Les premières images présentées lors du Living Planet Symposium à Vienne dévoilent des régions comme la forêt amazonienne, les îles d’Indonésie et les montagnes du Sahara. Un code couleur bien établi a été utilisé :

  • vert pour la jungle dense,
  • rouge pour les zones ensoleillées boisées,
  • bleu pour les prairies,
  • et noir pour les rivières.

Ces clichés offrent un regard inédit sur la structure du sol dans des régions souvent difficiles d’accès avec les méthodes d’observation classiques.

Les buts scientifiques et le traitement des infos

Le projet Biomass ambitionne de reconstituer en 3D la répartition du carbone dans les forêts en multipliant les perspectives prises sur le terrain. Les données collectées sont ensuite traitées pour produire des cartes en trois dimensions de la biomasse mondiale, accessibles en ligne via une plateforme développée en Belgique. La phase actuelle de calibration, qui va durer plusieurs mois, intègre des campagnes de prises de vue par radar effectuées depuis un avion, en collaboration avec l’agence spatiale allemande, la DLR.

L’objectif principal est de mieux comprendre comment évoluent nos forêts face au réchauffement global et d’améliorer le suivi du cycle du carbone à l’échelle mondiale.

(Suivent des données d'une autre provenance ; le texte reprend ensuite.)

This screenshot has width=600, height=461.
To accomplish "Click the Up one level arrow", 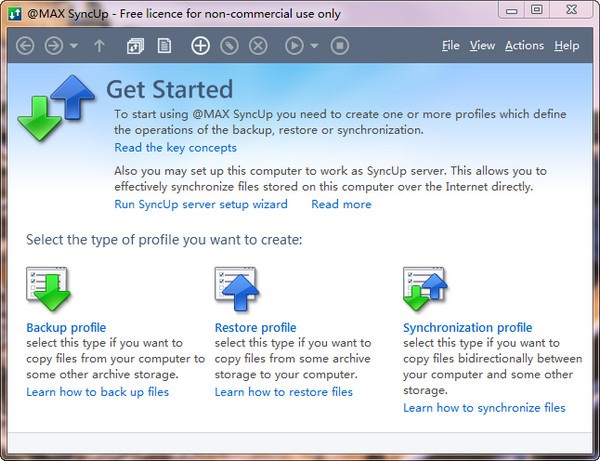I will click(99, 45).
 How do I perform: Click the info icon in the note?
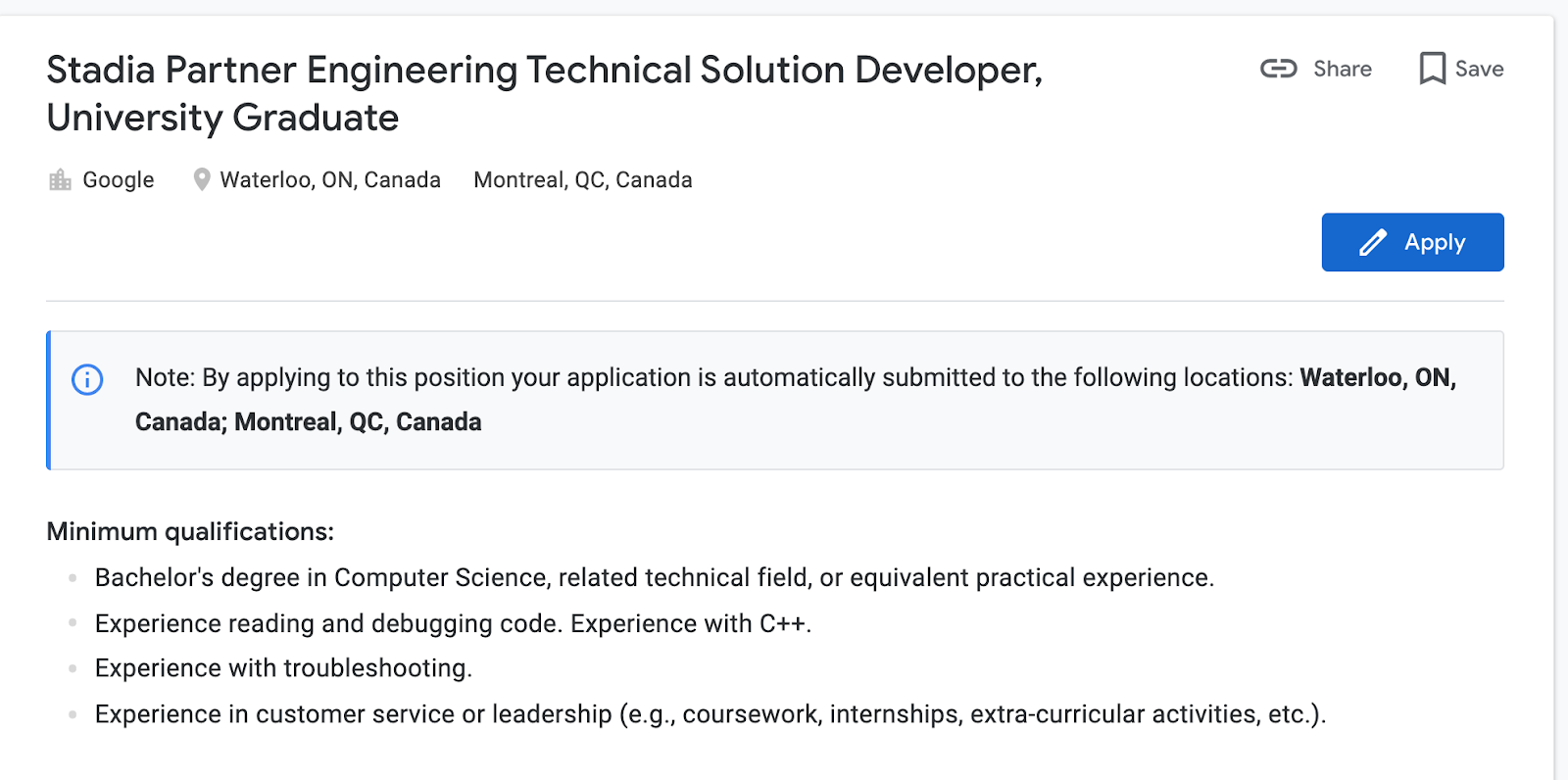(87, 379)
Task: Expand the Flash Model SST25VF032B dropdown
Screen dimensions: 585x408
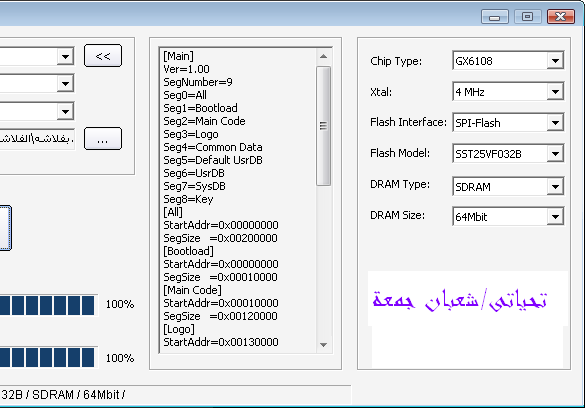Action: (508, 154)
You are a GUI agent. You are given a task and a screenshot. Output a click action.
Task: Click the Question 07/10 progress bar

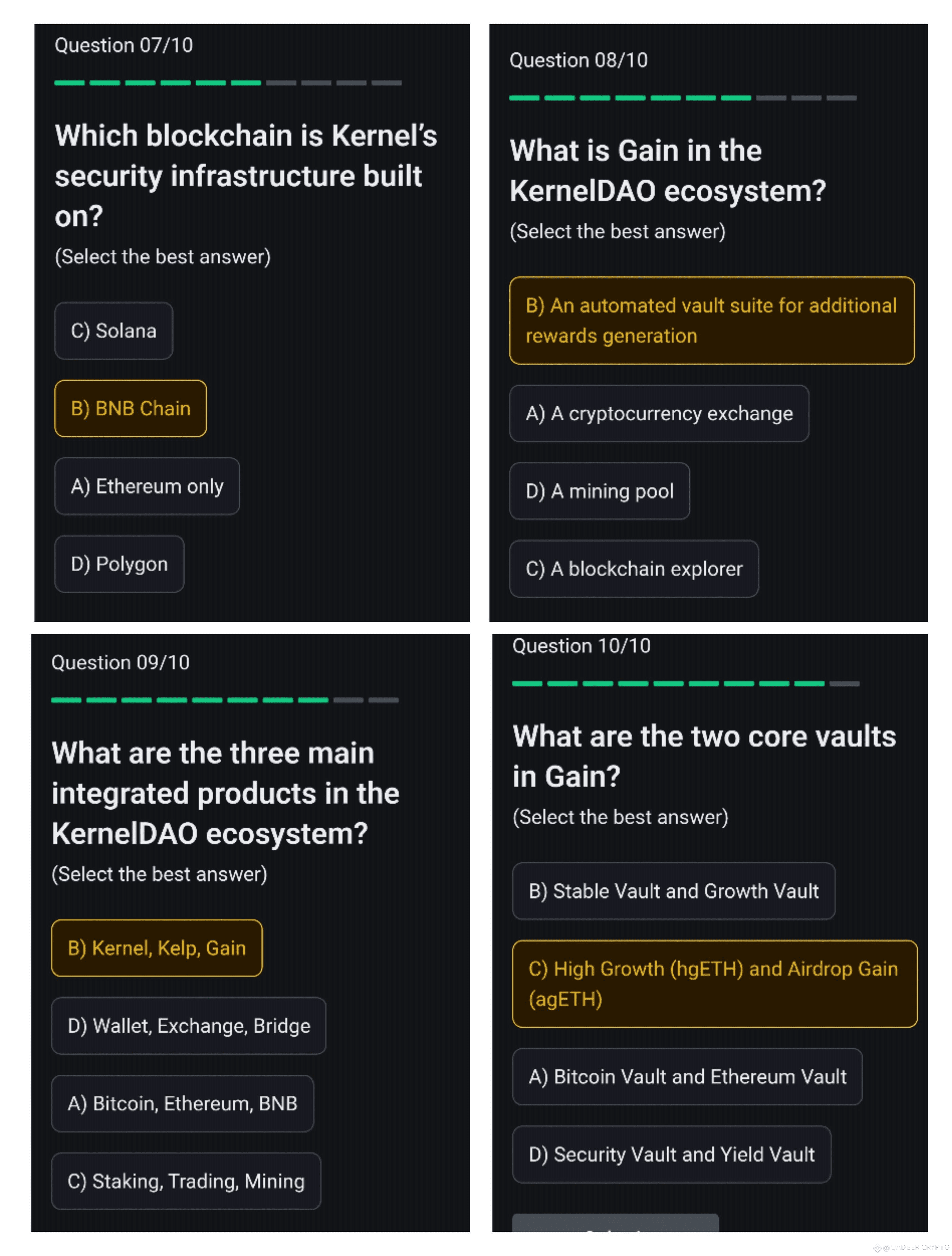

Pour la communauté scientifique, il est indispensable de mesurer le stock de carbone dans la biomasse, notamment dans les forêts où un arbre contient 50 % de carbone, avec 75 % stocké dans son tronc et 24 % dans ses racines.

Des retours enthousiastes pour des découvertes passionnantes

Les responsables de projet et d’opération de Biomass se disent « exaltés et rassurés » par les perspectives que cette mission ouvre. Le directeur de l’ESA, Josef Aschbacher, a quant à lui affiché sa confiance pour l’avenir des missions européennes d’observation de la Terre, malgré certaines incertitudes politiques internationales.

Face aux inquiétudes liées au possible recul américain sous Donald Trump concernant ces programmes scientifiques, Aschbacher se montre optimiste quant à la capacité de l’Europe à tenir ses ambitions stratégiques. La sauvegarde de la Terre et du climat reste une priorité dans la stratégie 2040, telle que recommandée par une enquête d’opinion publique menée par l’ESA.